Question

How do you write an equation of a line with slope -3 and y – intercept -2?

Answer 1

We know that the general form of the equation of straight line with slope “m” and y intercept “c” is equal to: $y=mx+c$. In the above problem, we are asked to write the equation of a straight line with slope -3 and y – intercept -2 so we are going to use the general form of equation of straight line which we have just described. Substituting “m” as -3 and “c” as -2 in $y=mx+c$ will give us the equation of straight line.

Complete step by step answer:
In the above problem, we have given the slope -3 and y – intercept -2 and are asked to find the equation of the straight line. We know that the general form of equation of straight line with slope “m” and y – intercept “c” is equal to:
$y=mx+c$
Now, to write the equation of line with slope -3 and y - intercept -2 we are going to substitute the value of “m” as -3 and “c” as -2 in the above general form of straight line.
$y=\left( -3 \right)x+\left( -2 \right)$
We know that if we multiply “+” sign with “-“ sign we get “-“ sign so using this concept in the R.H.S of the above equation we get,
$y=-3x-2$
Rearranging the terms by adding $3x\And 2$ on both the sides of the above equation we get,
$y+3x+2=-3x-2+3x+2$
In the above equation, $-3x$ will be cancelled out with $+3x$ and -2 will be cancelled out with +2 so all the terms on R.H.S of the above equation will vanish.
$y+3x+2=0$

Hence, we have found the equation of straight line as $y+3x+2=0$.

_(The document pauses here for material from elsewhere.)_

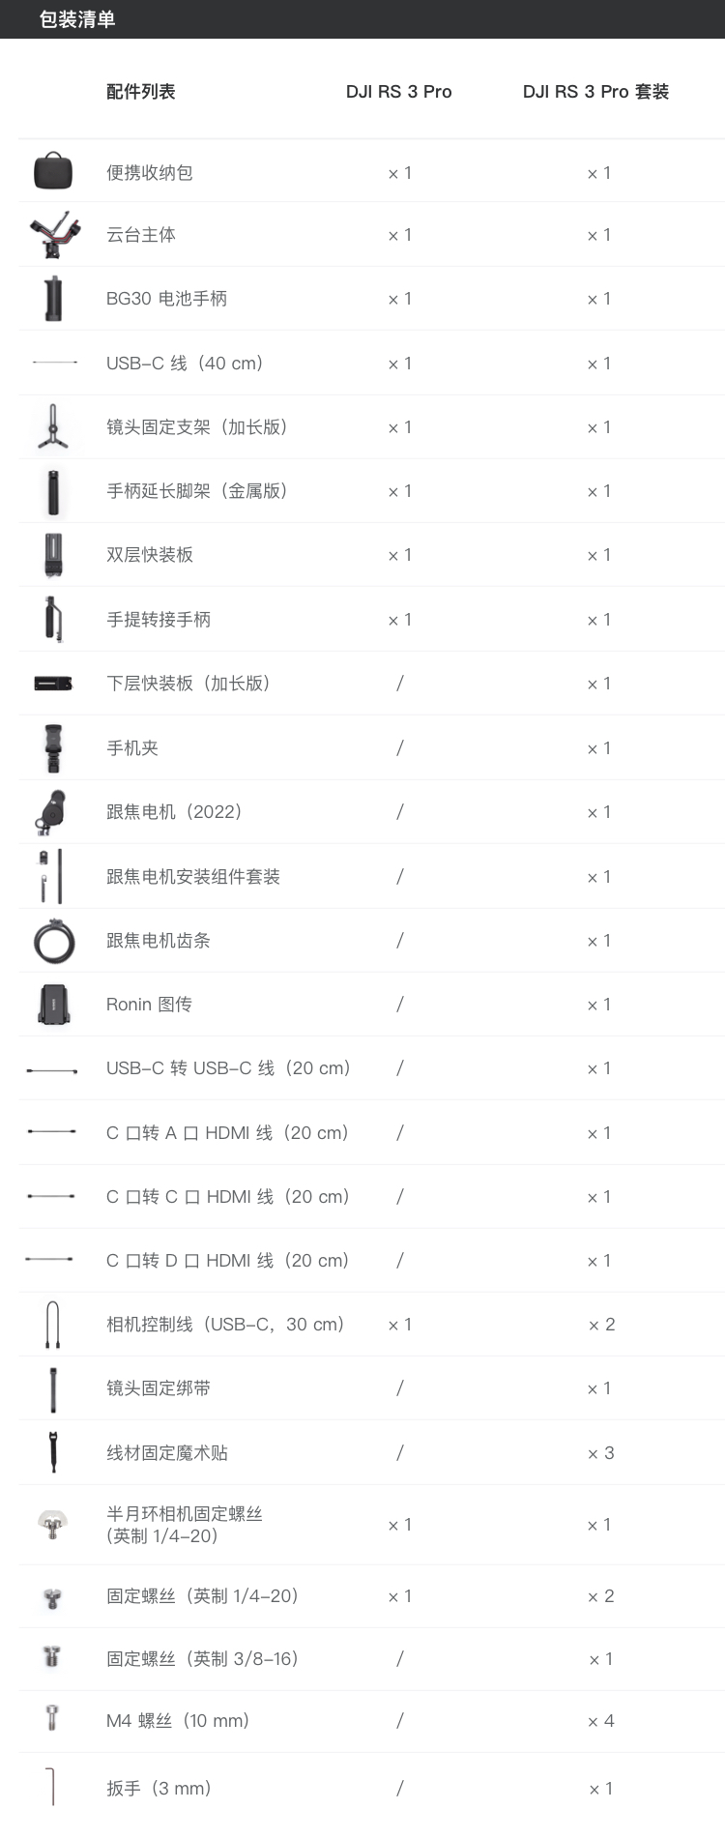Click the carrying case icon
The image size is (725, 1839).
coord(53,171)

Note: You can check the equation of line that you have found is correct or not by substituting “x” as 0 in the given equation to see what value of “y” you are getting,
Substituting x as 0 in $y+3x+2=0$ we get,
$\begin{aligned} & y+3\left( 0 \right)+2=0 \\\ & \Rightarrow y+0+2=0 \\\ & \Rightarrow y=-2 \\\ \end{aligned}$
As you can see that the value of y is -2. And this y equals -2 is the y – intercept of the line. It is given above that y intercept is -2. Hence, the equation of line that we have found is correct.